Tribute by Suryaprakash Nagarajarao, K .V. Ramanathan and P.K. Madhu
Prof. Anil Kumar's contributions to nuclear magnetic resonance spanned a wide range. These include relaxation, cross-correlation, strong-coupling effects in multidimensional spectroscopy, cross-polarisation dynamics and suppression of sidebands in solid-state NMR, transition-selective pulses, nuclear quadrupolar resonance, and NMR quantum information and computing. Anil had a wonderful insight into the physics of various concepts in magnetic resonance and he was well noted for teaching various graduate-level courses that included NMR and Quantum Mechanics.

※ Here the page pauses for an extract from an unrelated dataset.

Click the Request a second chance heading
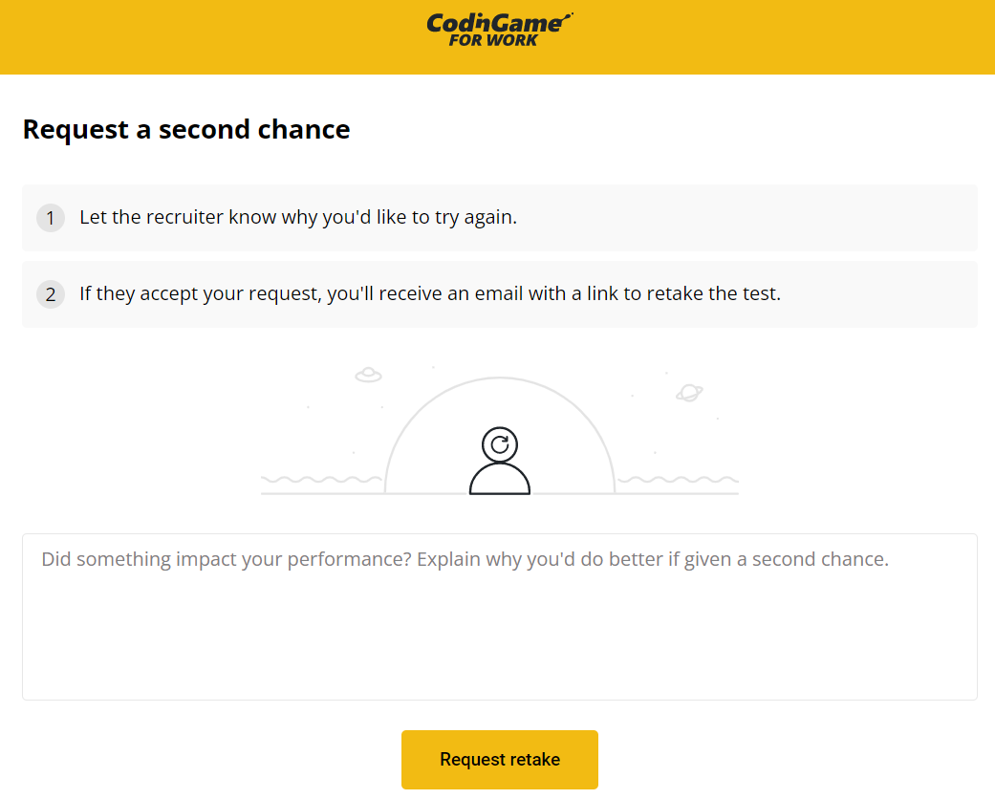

Prof. Anil Kumar obtained his Master’s degree from Agra University in the year 1961 and PhD degree in 1969 from the Indian Institute of Technology, Kanpur, under the supervision of Prof. B.D.N. Rao. He did his Post-doctoral research in the United States at the Georgia Institute of Technology with Prof. Sydney Gordon and at the University of North Carolina with Prof. Charles Johnson. He then moved to the laboratory of Prof. R.R. Ernst at ETH, Zurich where he performed the first 2D Fourier imaging experiment. He was also the first one to observe transient oscillations in cross-polarisation dynamics in solids. Anil returned to India and joined Indian Institute of Science, Bangalore as a Faculty member in January 1977. Here he started to work on further developments in two-dimensional NMR spectroscopy. He returned to Zurich for the academic year 1979-80, in a joint project of Prof. Ernst and Prof. Wuthrich. During this period, he was the first one to perform the two-dimensional Nuclear Overhauser Effect experiment, popularly known as NOESY in a protein, which opened the field for the determination of three-dimensional structures of biomolecules in solution by NMR. In his laboratory in India, he continued to explore challenging problems such as the study of cross-correlations in relaxation. He has major contributions in the field of NMR quantum information processing and NMR quantum computing and has pioneered several experimental aspects. Additionally, Prof. Anil Kumar dedicated himself to popularising the power of the modern NMR methodology and has been largely responsible for the current wide-spread use of the technique in India.
Prof. Anil Kumar was widely respected as a mentor and had a large number of PhD students. Whilst demanding the highest possible academic standards from his students, Anil also granted total freedom to all his co-workers. This open attitude of Anil helped all his students to achieve academic excellence of high standards. Anil’s passion and dedication to science in general and NMR in particular was of exemplary standards. His cheerful laughter in the IISc Department of Physics corridors will be sorely missed. In his passing away, the NMR world has lost a scientist of very high caliber.